From a pharmacological perspective, several studies have found the traditional anti-depressants effective in PTSD. Selective serotonin reuptake inhibitors (SSRIs), like sertraline (Zoloft®), paroxetine (Paxil®), and fluoxetine (Prozac®), have been studied extensively for PTSD, and sertraline and paroxetine have been approved by the Food and Drug Administration for PTSD. SSRIs have been found to be effective both in short-term trials and long-term maintenance treatment for relapse prevention (Asnis et al., 2004). However , earlier studies have focused mainly on PTSD secondary to interpersonal trauma in a civilian setting. In a multicenter study, venlafaxine extended release (Effexor XR®), a serotonin norepinephrine reuptake inhibitor, was found to improve both the re-experiencing and the avoidance symptoms of PTSD, but not hyperarousal. The drug was effective and well tolerated in both short-term and continuation treatment of PTSD (Davidson et al., 2006). In a small study, mirtazapine (Remeron) was found to be effective in both short-term and continuation treatment of combat-stress-related PTSD without any serious side effects (Kim et al., 2005). In addition , sedation from mirtazapine can even prove beneficial in improving sleep in PTSD. In a randomized trial comparing phenelzine (a monoamine oxidase inhibitor) and imipramine (a tricyclic antidepressant), both significantly reduced combat stress related PTSD symptoms (Kosten et al., 1991). Benzodiazepines are used in PTSD for panic attacks or anxiety states. They provide temporary relief but run the risk of tolerance and addiction.
Veterans with PTSD find it hard both to fall asleep and to maintain sleep due to hyperarousal and vivid nightmares related to combat. Significant others often report that patients scream in their sleep and may even wake up soaked in sweat. Prasozin and clonidine both decrease the central nervous system’s noradrenergic activity. They have been found to be effective in decreasing hyperarousal symptoms and improving sleep (Boehnlein, 2007). Other drugs used for sleep are the benzodiazepine class of drugs, like temazepam, and non-benzodiazepines, like zolpidem (Ambien™) and ezopiclone (Lunesta™). However , caution must be taken regarding the habit-forming potential of these drugs (Bhagar and Schmetzer, 2006).

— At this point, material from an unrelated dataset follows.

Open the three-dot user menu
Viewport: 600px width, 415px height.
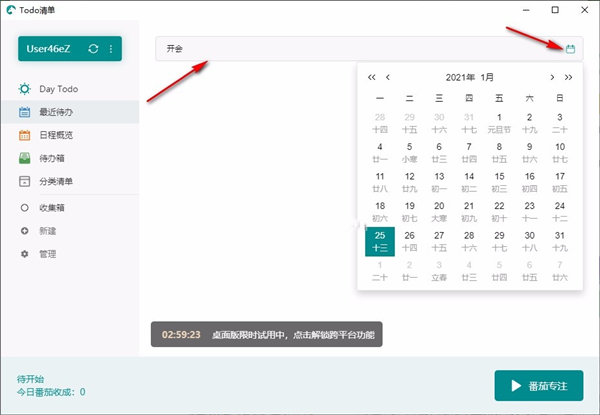(110, 49)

The presence of psychotic symptoms in PTSD can further complicate the clinical picture. In one study, 20% of the 91 males with combat-stress-related PTSD were found to be suffering from hallucinations and delusions, and hyperarousal was positively associated with the occurrence of psychotic symptoms (Kastelan, 2007). In a small study, augmentation of SSRI with olanzapine (Zyprexa), an atypical antipsychotic, was effective in treating SSRI-resistant combat-related PTSD symptoms, especially sleep (Stein, 2002). In another study, monotherapy with typical or atypical antipsychotics, reduced both PTSD and psychotic symptoms, and antipsychotics seemed to offer another approach to treat the psychotic subtype of combat–related PTSD resistant to previous antidepressant therapy (Pivac, 2006).
Overall, PTSD pharmacotherapy involves several drugs based on our experience with PTSD in general, but well-designed studies are needed to establish treatment guidelines specifically for combat-stress-related PTSD.